Reynaldo je ne peux pas vous écrire en détail étant un peu maladch, et malgré ma gde compétence comment l'union de la pureté de Rimsky et de la profondeur du vieux sourd est un des moindres miracles de vos valses D'ailleurs le nom de Rimsky est un blasphème car s'il dit les choses purement il a peu de choses à dire, et chez le vieux sourd l'expression est souvent alourdie. Dans vos valses est atteint l'absolue coïncidence ( au sens géométrique du mot )  où l'expression est tellement de tout ce qui n'est pas ce qu'elle veut exprimer qu'il n'y a plus qu'une seule chose, art ou vie je ne sais pas, et non pas deux. Cher gentil, que vous devez être heureux dans votre malheur de vous être incarné pour toujours dans ces formes immortelles et comme vous devez vous f. de tous ennuis après cela ! Que je vous envie ! Vous avez plus d'Incarnations ( car c'est dans ce sentiment religieux que je les " adore " ) que Vichnou. Je dis plus sans préciser parce que je ne me rappelle pas combien il y a de valses ( très moschant. Que dirait Suzette ! ) et que vous avez fait aussi d'autres petites choses dans votre vie, mais aucune aussi genstille, aussi sublime. Vous avez là vos filles immortelles, que je préfère beaucoup à L'écures et à Mantinée*. Je voudrais vous copier le commentaire qu'on donne de l'andante du VIIè Quatuor. Cela pourrait être un commentaire de votre dernière valse. Mais même écrit par vous, tout commentaire étant en " mots " c'est-à-dire en " idées générales ", laisserait passer cette particularité intime, inexprimable, qui fait que les choses sont pour nous ce qu'elles ne sont pour personne au monde par exemple quand nous sommes ivres ( ivres de vin, ou de chagrin, ou de promenade, etc. ) et que votre musique va chercher au fond insondable de l'être de Reynaldo et nous rapporte, alors que Reynaldo lui-même en parlant ne pourrait nous le rendre. = Génie.
            Mille petites boschancetés à vous raconter, mais fatigué, et bonjour.

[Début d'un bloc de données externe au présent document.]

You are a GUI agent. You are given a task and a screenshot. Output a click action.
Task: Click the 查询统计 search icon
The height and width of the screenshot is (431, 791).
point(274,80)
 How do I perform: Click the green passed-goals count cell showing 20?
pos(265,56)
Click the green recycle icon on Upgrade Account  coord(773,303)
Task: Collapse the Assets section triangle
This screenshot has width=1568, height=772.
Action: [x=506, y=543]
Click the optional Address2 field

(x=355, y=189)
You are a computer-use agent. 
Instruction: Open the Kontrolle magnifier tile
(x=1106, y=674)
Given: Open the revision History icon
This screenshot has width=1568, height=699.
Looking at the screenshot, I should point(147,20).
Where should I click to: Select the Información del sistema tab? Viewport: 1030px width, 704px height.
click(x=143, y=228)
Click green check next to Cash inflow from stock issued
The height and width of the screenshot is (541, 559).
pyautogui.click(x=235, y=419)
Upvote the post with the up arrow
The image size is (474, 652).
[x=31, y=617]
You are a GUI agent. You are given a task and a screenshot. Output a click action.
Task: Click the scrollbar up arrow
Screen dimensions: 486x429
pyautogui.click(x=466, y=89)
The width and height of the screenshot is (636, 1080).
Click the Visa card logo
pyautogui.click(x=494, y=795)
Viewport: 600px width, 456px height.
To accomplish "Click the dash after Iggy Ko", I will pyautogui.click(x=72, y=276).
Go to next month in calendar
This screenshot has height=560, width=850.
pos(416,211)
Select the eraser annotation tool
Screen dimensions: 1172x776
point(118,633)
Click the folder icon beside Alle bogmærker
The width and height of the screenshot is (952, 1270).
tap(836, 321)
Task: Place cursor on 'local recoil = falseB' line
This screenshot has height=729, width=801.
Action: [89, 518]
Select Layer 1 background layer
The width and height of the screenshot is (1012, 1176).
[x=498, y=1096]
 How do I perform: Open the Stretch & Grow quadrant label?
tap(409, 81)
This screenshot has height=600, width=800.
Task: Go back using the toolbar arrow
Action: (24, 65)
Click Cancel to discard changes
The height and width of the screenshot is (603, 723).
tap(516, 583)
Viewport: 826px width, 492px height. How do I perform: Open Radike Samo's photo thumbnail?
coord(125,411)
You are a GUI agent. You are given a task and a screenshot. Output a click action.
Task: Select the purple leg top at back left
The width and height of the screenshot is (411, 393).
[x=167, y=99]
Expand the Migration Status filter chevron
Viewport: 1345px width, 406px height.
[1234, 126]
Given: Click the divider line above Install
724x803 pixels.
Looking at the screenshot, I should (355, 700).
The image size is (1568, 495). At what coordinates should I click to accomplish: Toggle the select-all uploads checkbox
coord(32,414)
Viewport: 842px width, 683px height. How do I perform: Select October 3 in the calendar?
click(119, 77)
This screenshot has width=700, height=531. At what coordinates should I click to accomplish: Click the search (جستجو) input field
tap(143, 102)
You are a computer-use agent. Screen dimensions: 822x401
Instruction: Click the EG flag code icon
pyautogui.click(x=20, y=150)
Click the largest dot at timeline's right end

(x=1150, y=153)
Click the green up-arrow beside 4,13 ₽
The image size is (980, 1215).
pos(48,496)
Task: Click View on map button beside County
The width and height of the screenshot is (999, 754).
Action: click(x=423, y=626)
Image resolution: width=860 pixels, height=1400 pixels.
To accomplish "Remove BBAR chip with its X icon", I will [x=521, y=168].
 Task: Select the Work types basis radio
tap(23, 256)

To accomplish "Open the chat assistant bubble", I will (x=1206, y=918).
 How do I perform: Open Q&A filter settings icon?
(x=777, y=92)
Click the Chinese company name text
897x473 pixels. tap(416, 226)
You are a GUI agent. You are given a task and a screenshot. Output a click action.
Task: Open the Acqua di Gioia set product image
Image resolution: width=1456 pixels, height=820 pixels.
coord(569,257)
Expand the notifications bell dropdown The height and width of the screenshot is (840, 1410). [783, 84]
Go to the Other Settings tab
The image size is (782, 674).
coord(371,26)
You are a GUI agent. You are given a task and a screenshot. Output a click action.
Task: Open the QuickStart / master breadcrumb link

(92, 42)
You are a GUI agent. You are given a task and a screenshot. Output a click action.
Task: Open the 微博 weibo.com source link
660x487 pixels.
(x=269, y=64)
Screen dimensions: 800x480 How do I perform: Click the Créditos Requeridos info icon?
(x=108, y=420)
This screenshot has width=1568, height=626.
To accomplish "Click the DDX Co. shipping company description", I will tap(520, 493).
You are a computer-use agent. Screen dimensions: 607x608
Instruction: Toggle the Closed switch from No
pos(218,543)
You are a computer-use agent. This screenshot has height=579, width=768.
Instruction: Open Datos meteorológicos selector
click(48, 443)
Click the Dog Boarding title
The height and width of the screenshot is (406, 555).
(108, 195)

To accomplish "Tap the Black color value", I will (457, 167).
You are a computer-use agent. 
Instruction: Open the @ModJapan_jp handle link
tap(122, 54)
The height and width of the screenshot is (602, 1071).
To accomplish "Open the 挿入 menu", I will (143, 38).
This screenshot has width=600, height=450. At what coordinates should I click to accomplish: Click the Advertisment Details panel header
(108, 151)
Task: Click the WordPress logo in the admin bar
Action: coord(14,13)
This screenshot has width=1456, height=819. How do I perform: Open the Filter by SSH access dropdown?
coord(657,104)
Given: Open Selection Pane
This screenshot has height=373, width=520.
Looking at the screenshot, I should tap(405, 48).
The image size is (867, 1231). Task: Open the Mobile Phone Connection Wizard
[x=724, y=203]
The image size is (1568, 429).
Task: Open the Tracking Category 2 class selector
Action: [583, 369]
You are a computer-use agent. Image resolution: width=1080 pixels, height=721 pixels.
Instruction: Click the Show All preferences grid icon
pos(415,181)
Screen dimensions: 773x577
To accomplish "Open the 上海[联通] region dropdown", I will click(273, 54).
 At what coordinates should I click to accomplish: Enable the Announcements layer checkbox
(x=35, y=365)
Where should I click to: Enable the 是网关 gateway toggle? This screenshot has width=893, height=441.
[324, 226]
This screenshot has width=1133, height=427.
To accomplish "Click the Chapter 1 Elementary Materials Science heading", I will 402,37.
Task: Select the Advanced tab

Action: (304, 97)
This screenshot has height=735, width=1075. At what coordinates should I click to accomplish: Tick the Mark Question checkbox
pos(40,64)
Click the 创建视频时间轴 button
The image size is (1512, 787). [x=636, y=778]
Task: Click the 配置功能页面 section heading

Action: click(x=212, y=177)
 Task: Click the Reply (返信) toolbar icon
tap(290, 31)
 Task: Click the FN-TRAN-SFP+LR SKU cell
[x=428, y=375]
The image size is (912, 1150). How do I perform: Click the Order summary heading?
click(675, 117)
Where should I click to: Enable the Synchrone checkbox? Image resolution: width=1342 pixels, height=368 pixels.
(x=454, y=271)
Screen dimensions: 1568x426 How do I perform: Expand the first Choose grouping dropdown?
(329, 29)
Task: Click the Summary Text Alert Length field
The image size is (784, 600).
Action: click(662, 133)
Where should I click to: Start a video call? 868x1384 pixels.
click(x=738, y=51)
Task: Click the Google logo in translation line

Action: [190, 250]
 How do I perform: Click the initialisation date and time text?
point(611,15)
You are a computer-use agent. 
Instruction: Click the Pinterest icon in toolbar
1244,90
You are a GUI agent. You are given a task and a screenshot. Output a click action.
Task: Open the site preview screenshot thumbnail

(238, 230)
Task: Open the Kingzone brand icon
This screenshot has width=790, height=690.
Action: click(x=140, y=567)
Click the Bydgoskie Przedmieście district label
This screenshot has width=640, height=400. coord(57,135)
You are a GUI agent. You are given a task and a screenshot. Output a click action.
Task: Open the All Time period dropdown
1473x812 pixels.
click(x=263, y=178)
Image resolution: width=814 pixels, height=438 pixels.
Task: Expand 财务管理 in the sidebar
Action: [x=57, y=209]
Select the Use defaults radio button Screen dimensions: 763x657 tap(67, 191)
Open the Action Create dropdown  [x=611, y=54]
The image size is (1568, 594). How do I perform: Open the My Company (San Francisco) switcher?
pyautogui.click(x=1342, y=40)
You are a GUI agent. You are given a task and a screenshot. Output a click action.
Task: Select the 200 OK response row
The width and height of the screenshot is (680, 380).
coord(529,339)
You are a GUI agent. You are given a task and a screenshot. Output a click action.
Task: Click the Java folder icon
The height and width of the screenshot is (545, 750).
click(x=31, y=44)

                              Marcel.

* Durant la guerre Reynaldo Hahn a composé une Suite de Valses pour deux pianos, Ruban dénoué. Proust fait allusion à Rimski Korsakov et Beethoven. 


                                                                                                                                                                                                                   Mon petit Reynaldo
            que je ne vois plus, je sais que vous n'aimez pas les premières éditions. Mais elles sont tout de même sur bien plus beau papier que les autres. Et puis envoyer à ce que j'aime le plus au monde quelque chose qui ne serait pas premier...

            Proust envoie un exemplaire sur vélin numéroté de l'édition originale du tome 11 de " Du côté de Guermantes " , avec la dédicace ci-dessus. Proust décède le 18 novembre 1922.